Deep canvassing works because it switches the field. Rather than starting with the contentious issue, or the field on which people are far apart, it finds a dimension where people are closer together. Where they agree rather than disagree. An unsticking point.
When asked about transgender rights, abortion, or any other complex politically laden topic, it’s easy to shoot things down that fall too far away. Staunch conservatives are sitting on their own ten-yard line, and transgender rights are clearly in the region of rejection, all the way on the liberal half of the field.
But deep canvassing changes the conversation. It’s no longer an abstract debate about how someone thinks they should feel. It’s not even about transgender rights. At least, not directly.
Instead, it’s about love and adversity. About caring. Or about how it feels to be ostracized. To be judged negatively or discriminated against for being different. Something anyone can relate to, regardless of how they feel about this particular issue.
Rather than starting with a tough issue that seems divisive (a sticking point), deep canvassing starts with common ground. Something everyone can rally around.
Then, only after building that connection, do canvassers ultimately bend around and pivot to transgender rights. Switching the playing field from one where two teams are dug in on different ends to one where everyone is on the same team.
Who would disagree about the importance of meaningful love? About reducing adversity and helping the ones we care about? And if you agree with those things, well, you might not have realized it, but protecting transgender rights is pretty close to something you already believe.
Deep canvassing worked equally well regardless of political affiliation or preexisting beliefs.
As Dave put it, “I know what I’m like when I’m my best self. I know what I’m like when I’m my worst self. And I appreciate when other people help me be my best self. That’s what we’re doing at the door. We’re essentially saying, ‘Hey, I see you. I see what you’re like as your best self.’ Is that how you see it? Is that how you want to be? If it is, how are you going to apply that thinking to your next vote?”
Deep canvassing had more than just a small effect. The impact was sizable. While the conversation was relatively brief, its effect was larger than the change in attitudes toward gays and lesbians in the United States between 1998 and 2012. An almost fifteen-year period.

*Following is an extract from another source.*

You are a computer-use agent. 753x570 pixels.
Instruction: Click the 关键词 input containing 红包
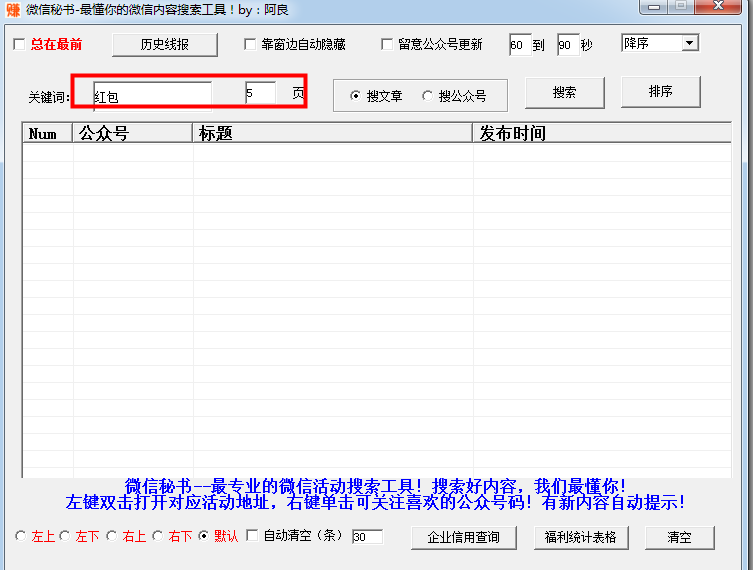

Most interesting, though, was whose minds were changed. It wasn’t just the movable middle, Democrats who shifted a little bit, or people who already supported transgender rights. Deep canvassing worked equally well regardless of political affiliation or preexisting beliefs. It even convinced people initially opposed to transgender rights to warm to the issue.
Have a boss who doesn’t support an initiative because they think it will cost too much? Dealing with a colleague who doesn’t believe in company culture because they think it’s too “squishy”? Catalysts switch the field and find an unsticking point.
Rather than pushing harder down the same blocked path, explore related directions where people aren’t so dug in. Even though someone might seem like an adversary on one dimension, there’s probably more to them than just that. Points of agreement like making sure the company continues to grow or employee retention stays high. Start with that. Start with the areas of agreement and build from there.